# [WHAT YOU WILL DO]
Rewrite every line of the data below as a Markdown table with the columns Row and Line. Number the rows, skip blank lines, and leave the pictures out.

Items stored from a collection
....................

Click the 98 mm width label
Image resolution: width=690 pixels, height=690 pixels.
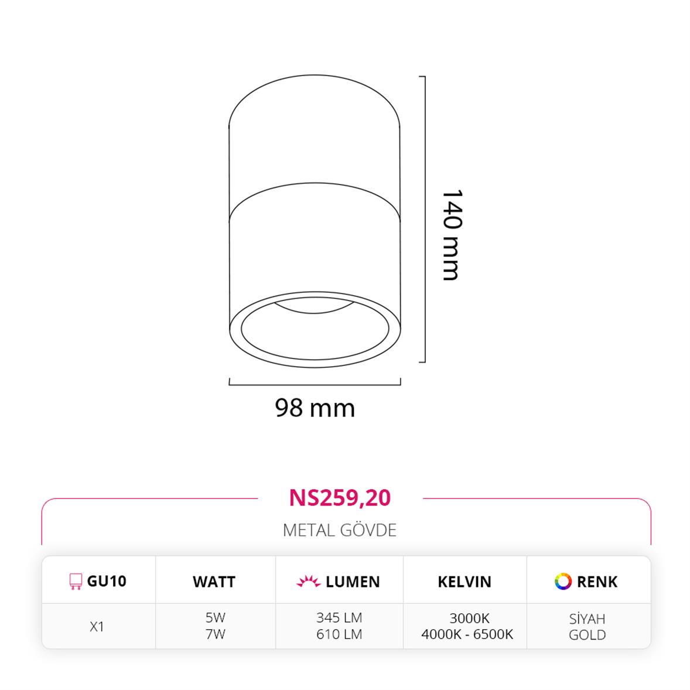pyautogui.click(x=315, y=408)
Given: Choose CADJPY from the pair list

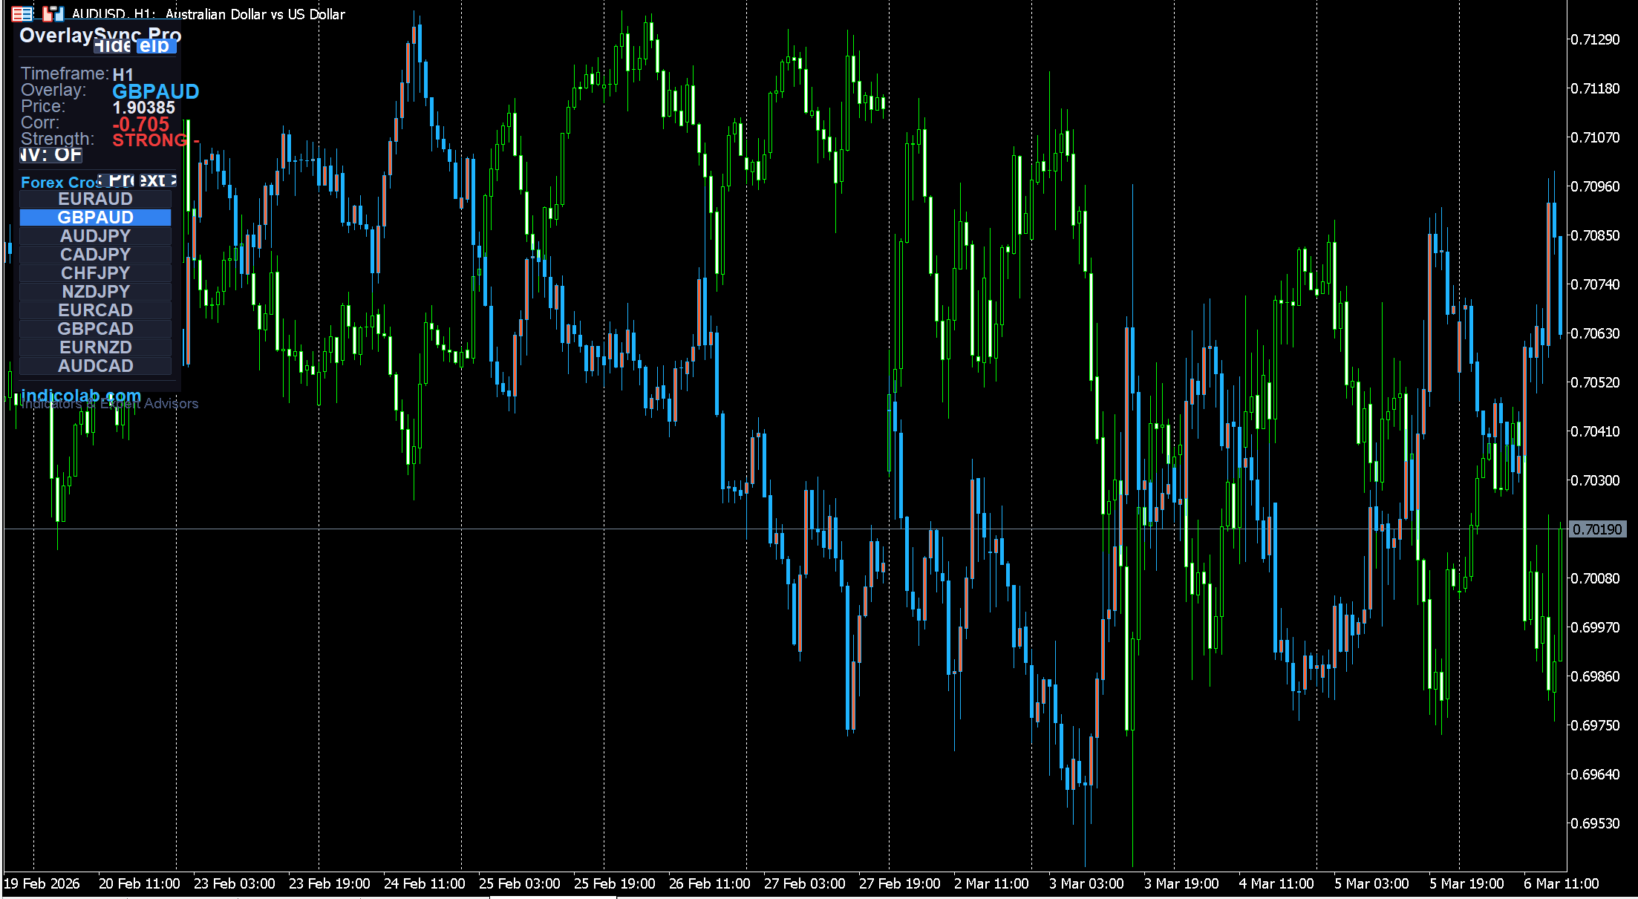Looking at the screenshot, I should [95, 255].
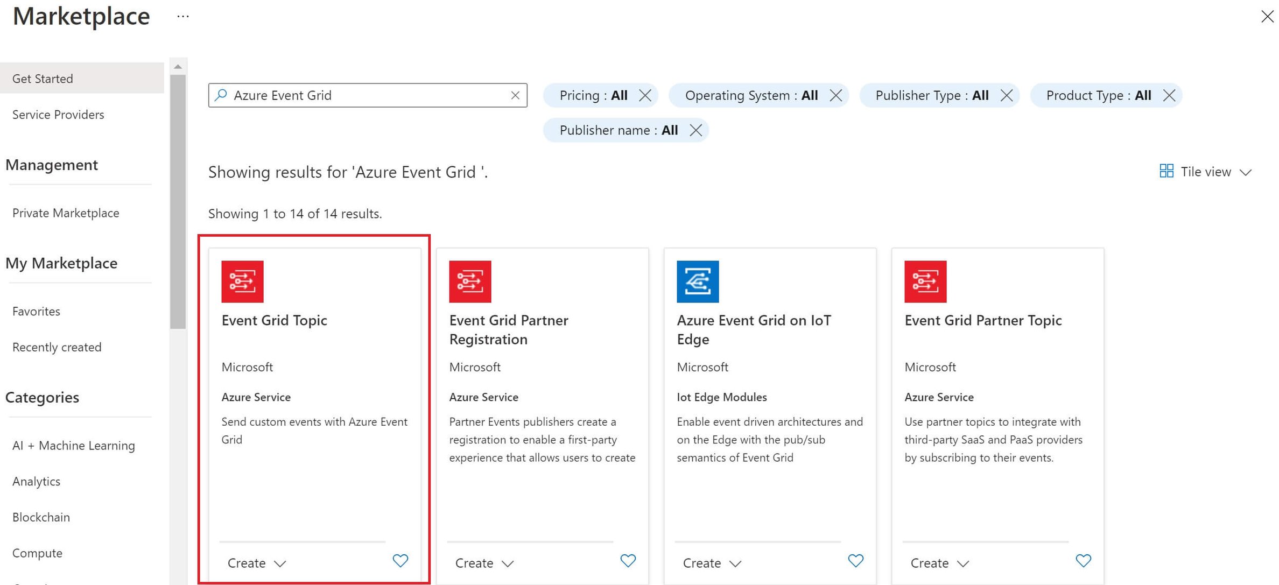Remove the Publisher name filter

pyautogui.click(x=695, y=130)
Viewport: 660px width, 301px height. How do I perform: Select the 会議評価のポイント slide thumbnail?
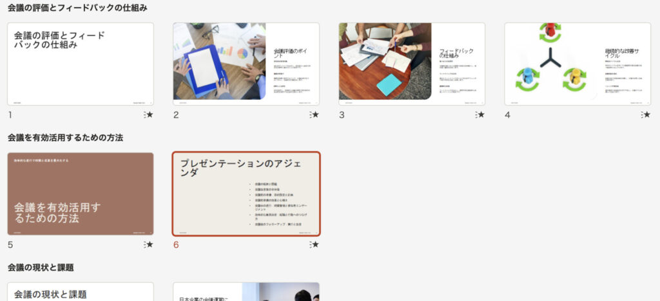pos(246,64)
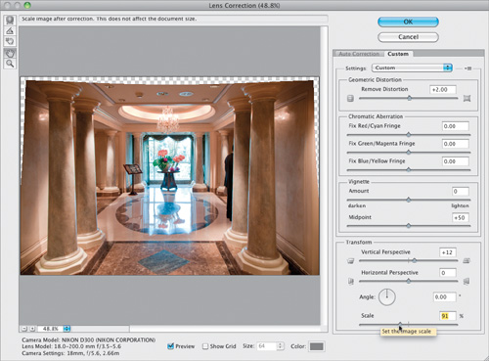Image resolution: width=489 pixels, height=361 pixels.
Task: Select the Straighten tool
Action: click(10, 30)
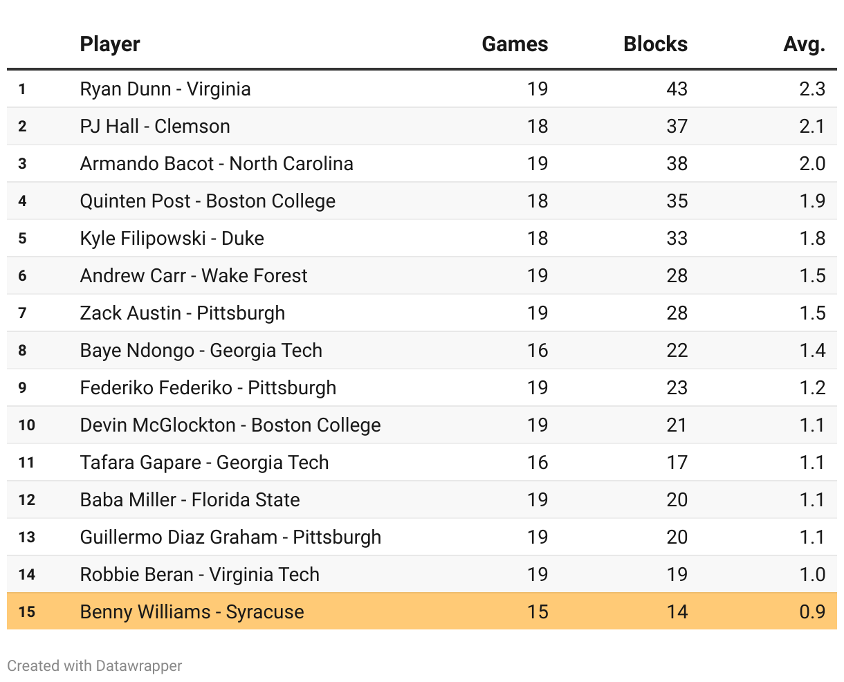The image size is (844, 682).
Task: Select Zack Austin - Pittsburgh entry
Action: (x=183, y=313)

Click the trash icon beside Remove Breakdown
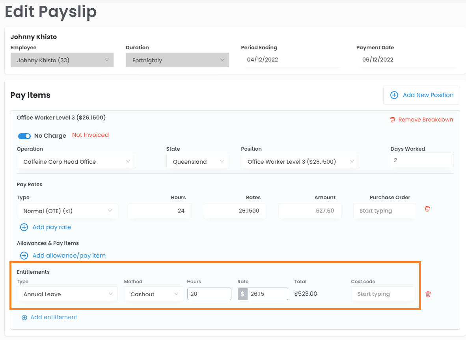coord(393,120)
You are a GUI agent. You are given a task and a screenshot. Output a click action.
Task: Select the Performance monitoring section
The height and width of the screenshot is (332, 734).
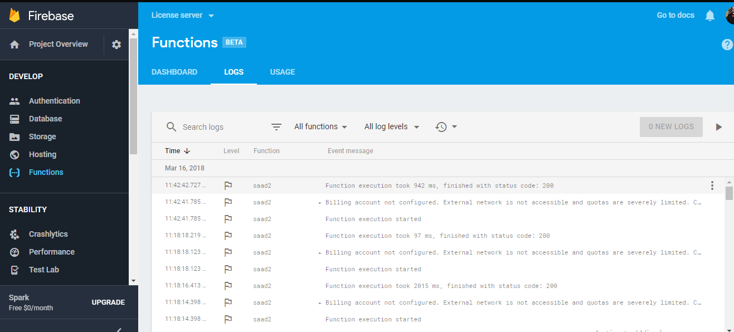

....................

# [TASK OUTPUT]
| Row | Line |
|---|---|
| 1 | Click the 98 mm width label |
| 2 | Image resolution: width=690 pixels, height=690 pixels. |
| 3 | pyautogui.click(x=315, y=408) |
| 4 | Given: Choose CADJPY from the pair list |
| 5 | Looking at the screenshot, I should [95, 255]. |
| 6 | Remove the Publisher name filter |
| 7 | pyautogui.click(x=695, y=130) |
| 8 | Viewport: 660px width, 301px height. How do I perform: Select the 会議評価のポイント slide thumbnail? |
| 9 | pos(246,64) |
| 10 | Image resolution: width=489 pixels, height=361 pixels. |
| 11 | Task: Select the Straighten tool |
| 12 | Action: click(10, 30) |
| 13 | The image size is (844, 682). |
| 14 | Task: Select Zack Austin - Pittsburgh entry |
| 15 | Action: (x=183, y=313) |
| 16 | Click the trash icon beside Remove Breakdown |
| 17 | coord(393,120) |
| 18 | You are a GUI agent. You are given a task and a screenshot. Output a click action. |
| 19 | Task: Select the Performance monitoring section |
| 20 | The height and width of the screenshot is (332, 734). |